Gather every line of the material below that contains the string "size" and copy each one out in full.
[Begin]
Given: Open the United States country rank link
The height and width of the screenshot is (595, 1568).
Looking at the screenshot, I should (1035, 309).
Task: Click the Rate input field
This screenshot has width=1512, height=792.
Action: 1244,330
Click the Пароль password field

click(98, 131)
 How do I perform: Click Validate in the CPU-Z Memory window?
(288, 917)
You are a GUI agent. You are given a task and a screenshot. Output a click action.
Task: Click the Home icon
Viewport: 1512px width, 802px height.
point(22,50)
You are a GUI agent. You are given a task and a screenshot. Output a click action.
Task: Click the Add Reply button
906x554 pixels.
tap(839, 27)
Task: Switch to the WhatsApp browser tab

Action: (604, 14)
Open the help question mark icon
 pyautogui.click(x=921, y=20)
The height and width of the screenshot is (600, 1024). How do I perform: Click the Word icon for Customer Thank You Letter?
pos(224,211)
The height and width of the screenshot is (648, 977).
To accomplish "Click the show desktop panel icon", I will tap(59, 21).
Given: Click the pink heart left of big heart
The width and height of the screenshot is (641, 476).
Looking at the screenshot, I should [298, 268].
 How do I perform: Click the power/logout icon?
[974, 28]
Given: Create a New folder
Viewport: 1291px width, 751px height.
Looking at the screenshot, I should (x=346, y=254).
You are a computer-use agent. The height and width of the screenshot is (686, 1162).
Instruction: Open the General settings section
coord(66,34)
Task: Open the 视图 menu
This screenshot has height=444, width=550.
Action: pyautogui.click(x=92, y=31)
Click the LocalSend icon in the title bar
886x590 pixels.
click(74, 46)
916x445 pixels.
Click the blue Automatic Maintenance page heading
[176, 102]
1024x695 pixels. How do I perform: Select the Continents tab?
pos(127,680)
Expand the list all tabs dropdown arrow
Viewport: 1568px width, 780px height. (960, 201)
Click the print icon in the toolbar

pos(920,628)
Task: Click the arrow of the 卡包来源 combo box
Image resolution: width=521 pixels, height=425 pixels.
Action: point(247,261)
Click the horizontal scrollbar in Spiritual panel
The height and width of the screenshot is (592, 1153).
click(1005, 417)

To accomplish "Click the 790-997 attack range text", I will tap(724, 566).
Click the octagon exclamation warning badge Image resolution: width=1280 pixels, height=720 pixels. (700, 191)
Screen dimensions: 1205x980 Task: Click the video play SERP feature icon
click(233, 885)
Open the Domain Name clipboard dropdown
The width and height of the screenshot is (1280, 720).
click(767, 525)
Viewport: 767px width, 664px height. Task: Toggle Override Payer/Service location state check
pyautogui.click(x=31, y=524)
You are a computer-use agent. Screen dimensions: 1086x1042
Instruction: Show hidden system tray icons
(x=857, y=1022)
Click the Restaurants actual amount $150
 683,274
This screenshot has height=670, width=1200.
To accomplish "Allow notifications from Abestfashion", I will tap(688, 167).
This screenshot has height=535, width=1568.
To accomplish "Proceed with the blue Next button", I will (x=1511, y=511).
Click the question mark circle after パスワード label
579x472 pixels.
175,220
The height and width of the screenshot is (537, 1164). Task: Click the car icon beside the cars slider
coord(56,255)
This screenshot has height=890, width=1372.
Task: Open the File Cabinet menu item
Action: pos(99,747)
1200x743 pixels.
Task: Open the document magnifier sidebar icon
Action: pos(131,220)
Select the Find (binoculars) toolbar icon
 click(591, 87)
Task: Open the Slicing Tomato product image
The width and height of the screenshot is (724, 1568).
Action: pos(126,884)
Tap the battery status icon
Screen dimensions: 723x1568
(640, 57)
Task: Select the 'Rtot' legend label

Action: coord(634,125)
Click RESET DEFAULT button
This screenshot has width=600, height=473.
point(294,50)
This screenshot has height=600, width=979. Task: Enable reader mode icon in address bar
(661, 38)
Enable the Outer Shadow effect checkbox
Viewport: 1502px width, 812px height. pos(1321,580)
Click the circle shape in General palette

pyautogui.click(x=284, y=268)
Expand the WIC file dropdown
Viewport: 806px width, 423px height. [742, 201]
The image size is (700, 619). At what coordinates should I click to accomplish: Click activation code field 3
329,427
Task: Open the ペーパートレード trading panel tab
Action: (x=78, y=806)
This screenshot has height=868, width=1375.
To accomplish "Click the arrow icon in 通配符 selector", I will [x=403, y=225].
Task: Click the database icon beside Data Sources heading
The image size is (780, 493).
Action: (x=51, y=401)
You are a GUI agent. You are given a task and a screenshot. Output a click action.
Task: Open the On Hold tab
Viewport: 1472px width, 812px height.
[End]
**CORRECT RESPONSE**:
The image size is (700, 619). At what coordinates should I click to accomplish: Click activation code field 3
The image size is (780, 493).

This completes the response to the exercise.